Wednesday, July 14, 2004

The End of Work

The End of Work has been rocking my world this week. It's a great introduction to the history of work, especially the effects of the industrial revolution and the Depression on average working people. But Rifkin is also a futurist, predicting that technology will displace most of the global labour force in the coming decades. As production rises with fewer workers required, the trend seems pretty clear. Some of it seems a bit overwrought, and in the nine years since the book was published, the predicted collapse of the demand for workers hasn't really materialized.

He did offer a short update in 2000 -- The End of Work — Five Years Later -- but it doesn't really offer any further insight. He reiterates the spectre of rising consumer debt as the primary mechanism propping up the economy in the U.S., which is probably somewhat true. If everyone is borrowing to support higher standards of living, there will likely be an eventual breaking point where families are just one lay-off away from financial ruin.

One thing that did ring true in his analysis was the growing split between what used to be called white-collar and blue-collar work. Much of the recent employment growth in North America has been in low-paying, often part-time jobs with little opportunity for advancement or personal fulfillment. Meanwhile, middle-class parents are pushing their kids into colleges and universities so they can compete for a dwindling pool of "good jobs" in finance, law, medicine, entertainment, design, etc. If even some of what Rifkin predicts comes true, most of those students will emerge from college with their degree, at least $20,000 debt and limited job prospects.

I was also reminded of the ongoing discussion about the outsourcing of white-collar jobs to countries like India. If North American companies were already shedding middle managers and low-level jobs (through the use of new labour-saving technology, re-engineering and downsizing), and then they also export most of their production (software, data, infrastructure), which jobs remain? You could be left with a polarized organization lacking the mid-level middle-class postions: an elite group of executives, strategists and designers who make the decisions, and low-paying front-line workers doing customer service, shipping, and the remaining administrative work.

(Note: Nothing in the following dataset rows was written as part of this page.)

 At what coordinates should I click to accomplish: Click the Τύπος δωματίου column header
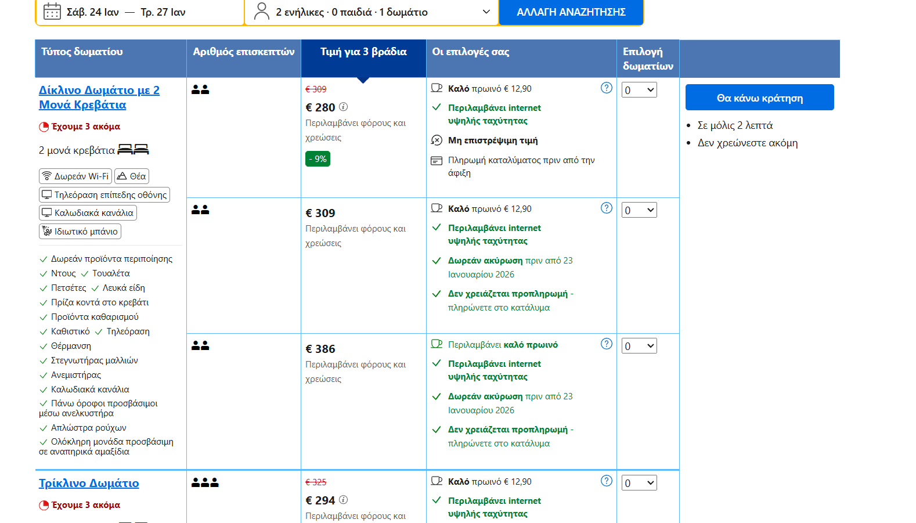(x=82, y=52)

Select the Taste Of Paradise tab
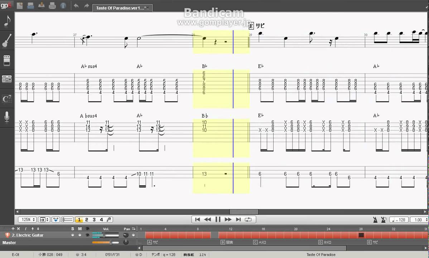pyautogui.click(x=120, y=8)
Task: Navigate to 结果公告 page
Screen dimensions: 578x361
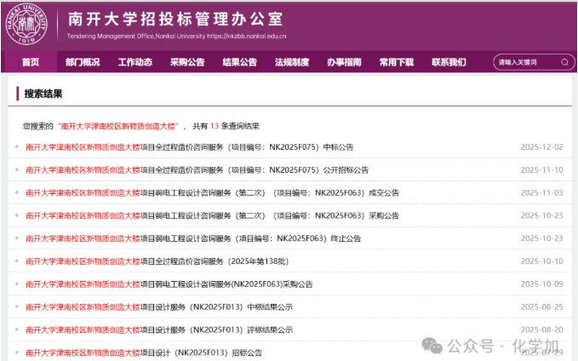Action: click(239, 62)
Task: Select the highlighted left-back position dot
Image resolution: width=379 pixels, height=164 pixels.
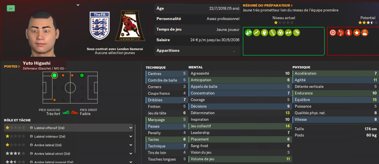Action: pyautogui.click(x=55, y=76)
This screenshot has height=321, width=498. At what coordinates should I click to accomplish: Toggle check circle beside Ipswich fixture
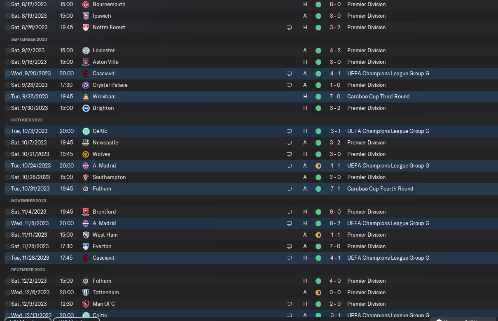coord(7,16)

Rifkin seems to discount the trend toward free agency in work -- it's as if he assumes that all consultants, small-scale entrepreneurs, freelancers, and contract workers would always prefer full-time work with one company for years. I don't think this is the case. In an age of unjobbing, people will have to take more responsibility for creating their own opportunities for paid work, and many will embrace this process as an essential part of lifestylism. Their work will be a single cog in the system of their whole lifestyle, potentially fitting in better than any nine-to-fiver ever could.